MLX vs Ollama on Apple Silicon: MLX beats Ollama (llama.cpp Metal backend) by 15–30% throughput while using ~10% less memory. As of Ollama 0.19 (March 2026), Ollama added an optional MLX backend for Apple Silicon Macs with 32GB+ unified memory, lifting Qwen3-35B from ~45 tok/s to ~70–80 tok/s on M4 Max. For maximum speed: use MLX-LM. For easiest setup and model management: use Ollama. For the newest model support when MLX lags: llama.cpp.
Quantization Guide
Quantization reduces model precision to shrink VRAM requirements. The right level depends on your VRAM budget and quality requirements.
| Format | Bits per Weight | Quality vs Full | VRAM vs Full | Best Use Case |
|---|---|---|---|---|
| Q8_0 | 8-bit | ~99% — imperceptible loss | ~50% | When VRAM allows; premium quality at reduced footprint |
| Q6_K | 6-bit | ~97% — negligible loss | ~38% | Good balance; worth choosing over Q4 when VRAM allows |
| Q5_K_M | 5-bit | ~95% — minimal loss | ~31% | Sweet spot for mid-tier GPUs; excellent quality per GB |
| Q4_K_M | 4-bit | ~90–93% — small but noticeable | ~25% | Most popular; best VRAM-to-quality tradeoff for 7B–32B |
| Q3_K_M | 3-bit | ~82–85% — noticeable degradation | ~19% | Only when Q4 won't fit; significant quality hit on reasoning |
| Q2_K | 2-bit | ~70–75% — significant loss | ~13% | Last resort; enables 70B on 24GB; reasoning suffers |
Recommendation for most users: Use Q4_K_M as the default. If your GPU has room to spare after loading at Q4, upgrade to Q5_K_M for a noticeable improvement. Reserve Q8 for models you use heavily where quality is paramount. Never use Q2 unless it's the only way to run a target model size.
Recommended Tools
Ollama
The easiest entry point for local AI in 2026. One-command install, automatic model downloads, and a clean REST API compatible with OpenAI's format. Manages multiple models, handles GPU detection automatically, and supports macOS, Linux, and Windows. The Ollama model library covers 200+ models. Version 0.19 (March 2026) added optional MLX backend for Apple Silicon. Best for: developers who want to get running in under 5 minutes and use Ollama-served models from existing OpenAI-compatible apps.
LM Studio
A polished desktop GUI for running local models. Point-and-click model downloads from HuggingFace, built-in chat interface, and a local server that exposes an OpenAI-compatible API. Best for: non-technical users, professionals who want a clean chat interface, and teams evaluating models side-by-side without writing code.
llama.cpp
The foundational inference engine underneath most local AI tools (including Ollama). Direct llama.cpp access offers the most control: custom quantization, server configuration, Metal/CUDA/Vulkan backend selection, and support for the newest models before they appear in higher-level tools. Best for: power users who want maximum control, researchers benchmarking new model releases, and deployments requiring custom server configuration.
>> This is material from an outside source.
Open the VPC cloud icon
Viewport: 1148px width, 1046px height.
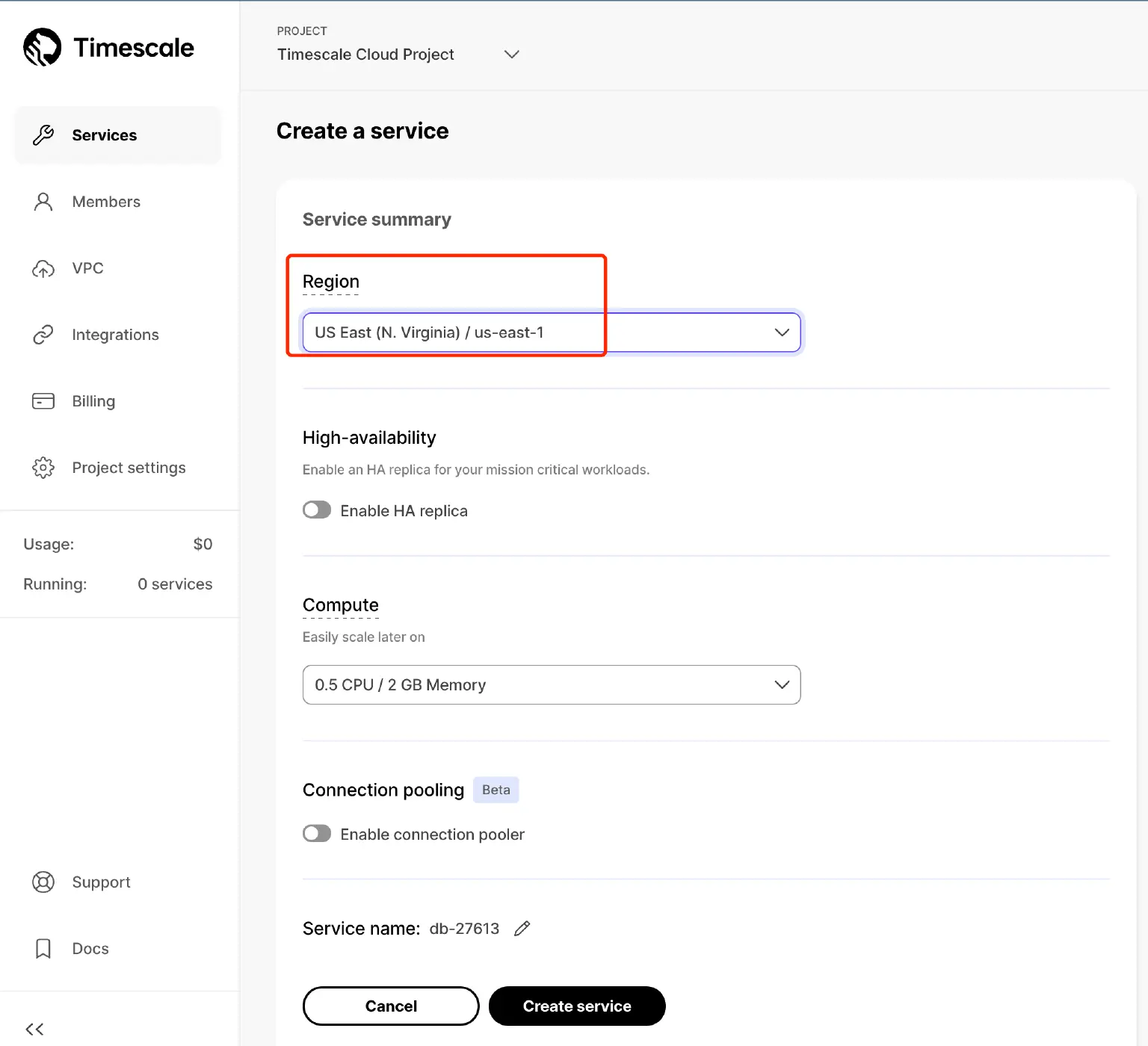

MLX-LM (Apple Silicon Only)
Apple's machine learning framework optimized specifically for Apple Silicon. 15–30% faster than llama.cpp on M-series chips with ~10% better memory efficiency. Install via pip, load models from HuggingFace. Increasingly becoming the preferred backend for Apple Silicon users who prioritize throughput. Best for: M-series Mac users who want maximum speed and are comfortable with Python command-line tools.